··· Supplied records ···

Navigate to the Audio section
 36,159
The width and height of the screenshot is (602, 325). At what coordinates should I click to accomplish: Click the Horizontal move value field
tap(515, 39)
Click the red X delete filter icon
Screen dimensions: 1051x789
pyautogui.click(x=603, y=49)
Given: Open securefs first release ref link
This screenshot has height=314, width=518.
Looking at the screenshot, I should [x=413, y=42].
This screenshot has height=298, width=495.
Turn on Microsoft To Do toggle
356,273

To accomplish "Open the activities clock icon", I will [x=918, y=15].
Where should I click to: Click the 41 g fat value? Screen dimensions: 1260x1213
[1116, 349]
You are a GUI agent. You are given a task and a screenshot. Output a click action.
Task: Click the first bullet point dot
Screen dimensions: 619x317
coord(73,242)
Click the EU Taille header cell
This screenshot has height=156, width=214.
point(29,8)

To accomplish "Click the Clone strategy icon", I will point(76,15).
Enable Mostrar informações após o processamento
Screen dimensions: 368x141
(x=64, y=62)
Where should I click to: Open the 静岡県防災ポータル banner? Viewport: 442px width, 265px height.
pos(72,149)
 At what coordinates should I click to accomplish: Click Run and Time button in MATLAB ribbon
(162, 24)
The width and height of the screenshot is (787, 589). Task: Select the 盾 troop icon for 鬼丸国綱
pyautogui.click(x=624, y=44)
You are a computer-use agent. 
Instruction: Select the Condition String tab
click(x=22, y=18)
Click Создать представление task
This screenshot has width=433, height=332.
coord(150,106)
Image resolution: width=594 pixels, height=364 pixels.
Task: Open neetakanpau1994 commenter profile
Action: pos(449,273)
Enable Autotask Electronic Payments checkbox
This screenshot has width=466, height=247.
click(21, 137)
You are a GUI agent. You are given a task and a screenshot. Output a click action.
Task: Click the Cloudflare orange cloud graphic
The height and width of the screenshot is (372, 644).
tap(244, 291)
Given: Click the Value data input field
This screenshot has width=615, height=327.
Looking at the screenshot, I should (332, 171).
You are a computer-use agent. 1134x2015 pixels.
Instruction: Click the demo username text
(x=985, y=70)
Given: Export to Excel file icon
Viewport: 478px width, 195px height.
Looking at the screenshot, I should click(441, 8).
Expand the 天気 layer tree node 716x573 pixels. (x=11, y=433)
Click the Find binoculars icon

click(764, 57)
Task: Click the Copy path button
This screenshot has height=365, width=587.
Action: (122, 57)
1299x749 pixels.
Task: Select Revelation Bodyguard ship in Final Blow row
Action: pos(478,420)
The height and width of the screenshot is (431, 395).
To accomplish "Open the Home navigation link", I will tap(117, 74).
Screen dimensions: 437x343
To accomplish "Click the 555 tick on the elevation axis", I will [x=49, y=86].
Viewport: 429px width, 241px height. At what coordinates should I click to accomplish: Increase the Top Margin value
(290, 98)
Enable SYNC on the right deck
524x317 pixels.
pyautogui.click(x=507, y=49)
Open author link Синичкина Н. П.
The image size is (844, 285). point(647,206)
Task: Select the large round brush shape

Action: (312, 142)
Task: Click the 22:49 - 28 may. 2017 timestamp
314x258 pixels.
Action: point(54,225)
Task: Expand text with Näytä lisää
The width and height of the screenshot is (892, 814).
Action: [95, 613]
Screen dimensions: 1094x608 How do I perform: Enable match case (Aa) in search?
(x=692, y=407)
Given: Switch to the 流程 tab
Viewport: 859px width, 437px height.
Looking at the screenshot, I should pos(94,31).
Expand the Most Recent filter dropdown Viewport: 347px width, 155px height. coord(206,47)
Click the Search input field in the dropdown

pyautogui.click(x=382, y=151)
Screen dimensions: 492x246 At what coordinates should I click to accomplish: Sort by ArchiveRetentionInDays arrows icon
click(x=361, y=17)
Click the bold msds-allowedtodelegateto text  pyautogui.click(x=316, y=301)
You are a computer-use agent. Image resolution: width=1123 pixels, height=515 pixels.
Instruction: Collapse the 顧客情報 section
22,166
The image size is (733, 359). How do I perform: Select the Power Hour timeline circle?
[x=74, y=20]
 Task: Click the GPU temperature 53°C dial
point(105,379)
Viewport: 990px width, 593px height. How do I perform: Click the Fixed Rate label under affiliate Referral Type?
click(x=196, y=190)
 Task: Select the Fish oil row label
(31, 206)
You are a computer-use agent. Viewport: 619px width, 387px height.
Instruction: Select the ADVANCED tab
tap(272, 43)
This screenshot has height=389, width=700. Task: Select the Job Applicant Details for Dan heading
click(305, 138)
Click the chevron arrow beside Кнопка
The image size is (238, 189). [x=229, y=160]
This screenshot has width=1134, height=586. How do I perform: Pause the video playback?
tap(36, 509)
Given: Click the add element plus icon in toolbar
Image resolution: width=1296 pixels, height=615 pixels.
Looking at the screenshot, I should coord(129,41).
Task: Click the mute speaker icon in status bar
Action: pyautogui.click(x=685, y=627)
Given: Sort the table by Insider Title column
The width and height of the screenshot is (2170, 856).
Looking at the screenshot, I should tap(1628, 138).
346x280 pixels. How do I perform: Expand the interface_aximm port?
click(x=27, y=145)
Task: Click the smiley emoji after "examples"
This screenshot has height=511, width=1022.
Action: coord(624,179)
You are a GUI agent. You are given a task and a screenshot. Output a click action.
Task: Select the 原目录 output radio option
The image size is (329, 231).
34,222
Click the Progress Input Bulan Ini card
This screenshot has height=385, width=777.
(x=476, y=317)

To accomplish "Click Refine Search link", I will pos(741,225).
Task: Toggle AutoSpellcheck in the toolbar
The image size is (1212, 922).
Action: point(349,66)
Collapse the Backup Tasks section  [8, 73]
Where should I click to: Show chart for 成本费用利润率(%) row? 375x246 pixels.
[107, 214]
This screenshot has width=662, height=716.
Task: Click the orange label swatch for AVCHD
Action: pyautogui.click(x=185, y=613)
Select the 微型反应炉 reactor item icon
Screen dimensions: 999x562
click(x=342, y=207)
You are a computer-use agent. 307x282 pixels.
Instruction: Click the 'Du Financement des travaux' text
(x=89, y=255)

···

= Exercise details =
Go line by line through the data and copy any that contain "computer".

= Reply =
You are a computer-use agent. 
You are a computer-use agent. 1134x2015 pixels.
You are a computer-use agent. Image resolution: width=1123 pixels, height=515 pixels.
You are a computer-use agent. Viewport: 619px width, 387px height.
You are a computer-use agent. 307x282 pixels.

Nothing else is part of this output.